Which of the above two approaches is more efficient. Having an attribute as arraylist or having separate child nodes containing the individual values of the arraylist.

In real scenario, that arraylist can contain thousands of entries. So, if I go ahead with second approach and create separate node for each arraylist value, the tree will bloat up in size.

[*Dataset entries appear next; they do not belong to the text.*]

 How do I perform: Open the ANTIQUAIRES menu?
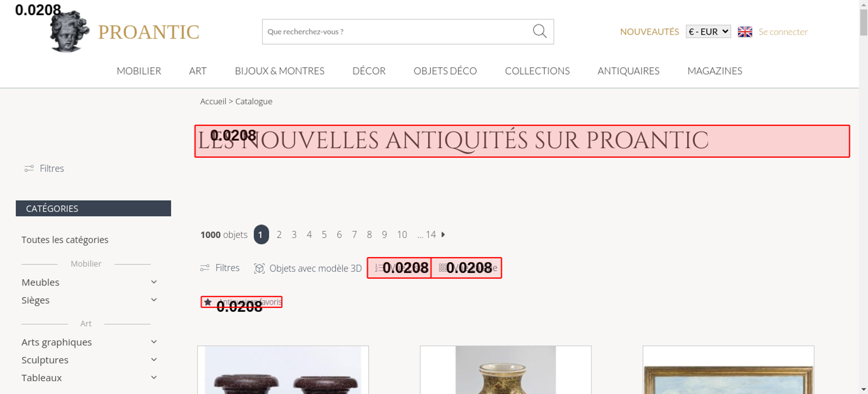pyautogui.click(x=628, y=71)
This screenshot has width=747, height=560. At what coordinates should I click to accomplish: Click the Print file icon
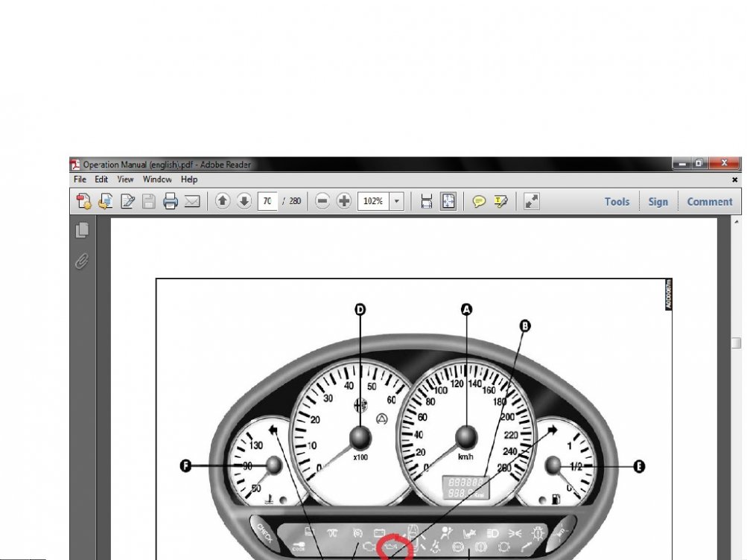[x=171, y=201]
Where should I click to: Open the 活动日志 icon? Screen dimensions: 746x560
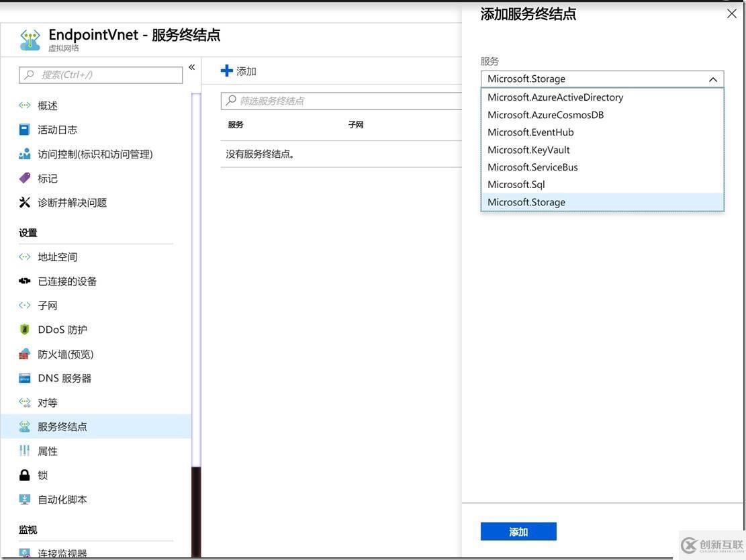click(x=23, y=129)
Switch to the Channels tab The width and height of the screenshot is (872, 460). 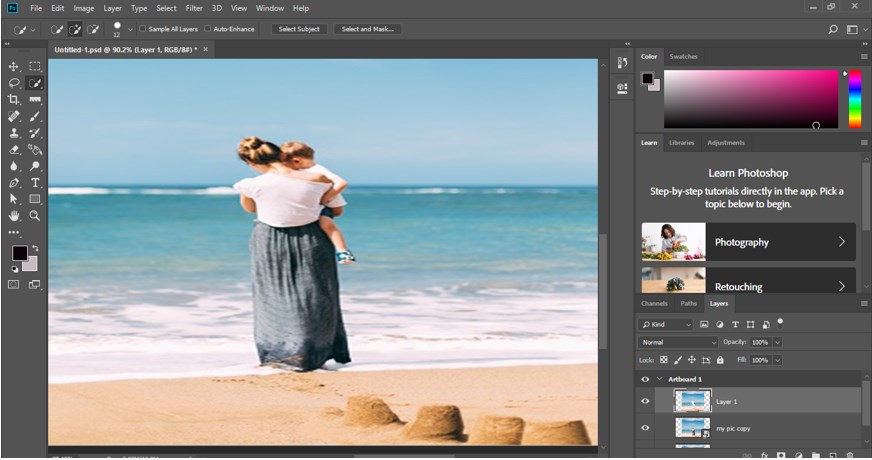tap(654, 303)
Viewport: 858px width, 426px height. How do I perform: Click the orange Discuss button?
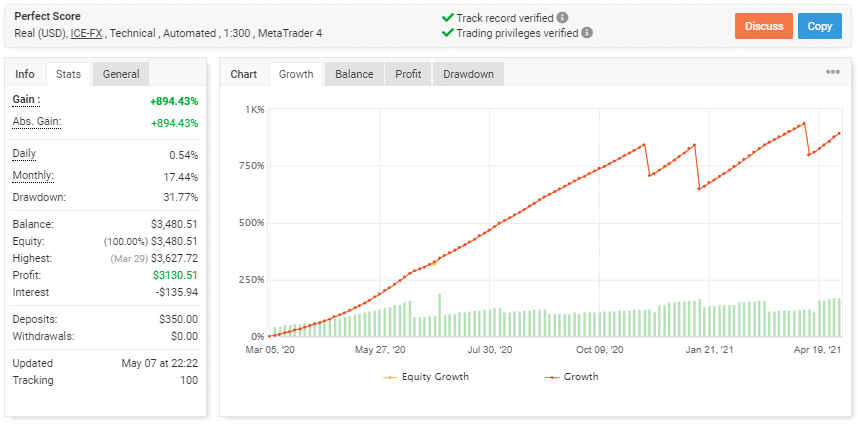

But I need to know READ efficient approach out of the two.

2
Can you clarify what you mean by an "alphabet"? Is it a String of characters? Or is is just one character (from the English alphabet)? An illustration or more details will be helpful. - cybersam
Yeah, I have already seen the above link. But still I want to explore my options. - Piyush
I have used alphabets for keeping it simple for my above example. But in real use case it will be array of Strings. - Piyush
Just to summarize my question, for search/read queries, is it good to have different nodes instead of having a property as arraylist. Which approach will be efficient to fetch my result. - Piyush

2 Answers

0
votes

I'd say it depends upon the queries you plan on using.

If a lookup by an element is the primary use case (as in your example, finding all nodes containing 'C'), then separate nodes may be more efficient. The reason is that your query will not be a 'contains' type query, but the reverse, first matching to the child node 'C' (and your index or unique constraint will be used under the hood for a fast lookup), and then traversing the relationships from that node to all nodes associated with it. You get the relevant results without having to do extra filtering or property inspection.

An example of usage, assuming you have :Holder nodes, and :Letter nodes, with :Letter nodes having unique 'letter' properties, and each :Holder node has a :Contains relationship to some subset of :Letter nodes.

Your lookup query for getting all :Holder nodes contain 'C' would look like:

MATCH (:Letter{letter:'c'})<-[:Contains]-(h:Holder)
RETURN h

That's it. You match to the thing you want to find, then you find all the other nodes that contain it.

The other option, using a list within a node, especially with thousands of entries (and thousands of nodes) seems less performant to me. To my knowledge indexing does not cover elements of a collection, so you will never be able to do a fast lookup by a collection element, the db will have to inspect all elements of the collections of all nodes to find those having that element, which will only become slower as the collections grow and as the number of nodes grow.

An example of this usage, where :Holder nodes have a 'letters' collection, looks like this:

MATCH (h:Holder)
WHERE 'c' in h.letters
RETURN h

And again, this is a simple looking query, but it will be a slow one that won't be able to take advantage of indexes or other means to speed it up.

That said, the other queries you plan to make should also be brought into consideration for a final decision.

0
votes

For your use case, it should be faster to keep all the strings in the same collection in the same node, as neo4j would have to do less work.